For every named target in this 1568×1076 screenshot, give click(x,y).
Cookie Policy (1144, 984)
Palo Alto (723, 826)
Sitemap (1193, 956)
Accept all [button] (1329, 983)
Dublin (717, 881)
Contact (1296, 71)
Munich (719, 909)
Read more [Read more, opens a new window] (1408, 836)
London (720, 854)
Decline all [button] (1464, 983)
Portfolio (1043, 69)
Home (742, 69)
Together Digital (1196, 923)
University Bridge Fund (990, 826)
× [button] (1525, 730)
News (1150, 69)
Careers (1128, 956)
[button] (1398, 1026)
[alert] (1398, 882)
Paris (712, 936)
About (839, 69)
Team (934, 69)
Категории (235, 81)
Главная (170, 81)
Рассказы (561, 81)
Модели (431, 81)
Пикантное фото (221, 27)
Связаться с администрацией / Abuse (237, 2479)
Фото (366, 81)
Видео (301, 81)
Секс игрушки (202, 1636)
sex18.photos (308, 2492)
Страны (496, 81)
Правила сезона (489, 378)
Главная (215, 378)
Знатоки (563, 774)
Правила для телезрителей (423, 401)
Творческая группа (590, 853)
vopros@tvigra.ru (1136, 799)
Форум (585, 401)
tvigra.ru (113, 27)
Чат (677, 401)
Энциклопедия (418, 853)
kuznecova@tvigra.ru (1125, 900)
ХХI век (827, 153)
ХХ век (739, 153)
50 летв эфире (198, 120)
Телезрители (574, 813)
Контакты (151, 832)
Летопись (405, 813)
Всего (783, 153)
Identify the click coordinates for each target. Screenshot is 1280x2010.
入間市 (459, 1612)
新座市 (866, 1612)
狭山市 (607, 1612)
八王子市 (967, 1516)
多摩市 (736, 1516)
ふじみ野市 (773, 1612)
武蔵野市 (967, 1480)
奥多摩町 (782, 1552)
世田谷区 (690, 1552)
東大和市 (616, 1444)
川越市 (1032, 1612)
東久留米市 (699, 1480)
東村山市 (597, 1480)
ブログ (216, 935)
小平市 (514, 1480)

#####

GIVEN INSTRUCTION – Reproduce the portion of the material that opens with the line containing "Форум (585, 401)" and closes with the last line of the material, both ends included and the request line kept. Shift every coordinate in the answers by adding 85 to each number, and give only these lines.

RESULT FOR THIS EXERCISE –
Форум (670, 486)
tvigra.ru (198, 112)
Чат (762, 486)
Энциклопедия (503, 938)
kuznecova@tvigra.ru (1210, 985)
ХХI век (912, 238)
ХХ век (824, 238)
50 летв эфире (283, 205)
Телезрители (659, 898)
Контакты (236, 917)
Летопись (490, 898)
Всего (868, 238)
Identify the click coordinates for each target. Screenshot is 1280x2010.
入間市 (544, 1697)
新座市 (951, 1697)
狭山市 (692, 1697)
八王子市 (1052, 1601)
多摩市 (821, 1601)
ふじみ野市 (858, 1697)
武蔵野市 (1052, 1565)
奥多摩町 (867, 1637)
世田谷区 (775, 1637)
東大和市 (701, 1529)
川越市 (1117, 1697)
東久留米市 (784, 1565)
東村山市 (682, 1565)
ブログ (301, 1020)
小平市 (599, 1565)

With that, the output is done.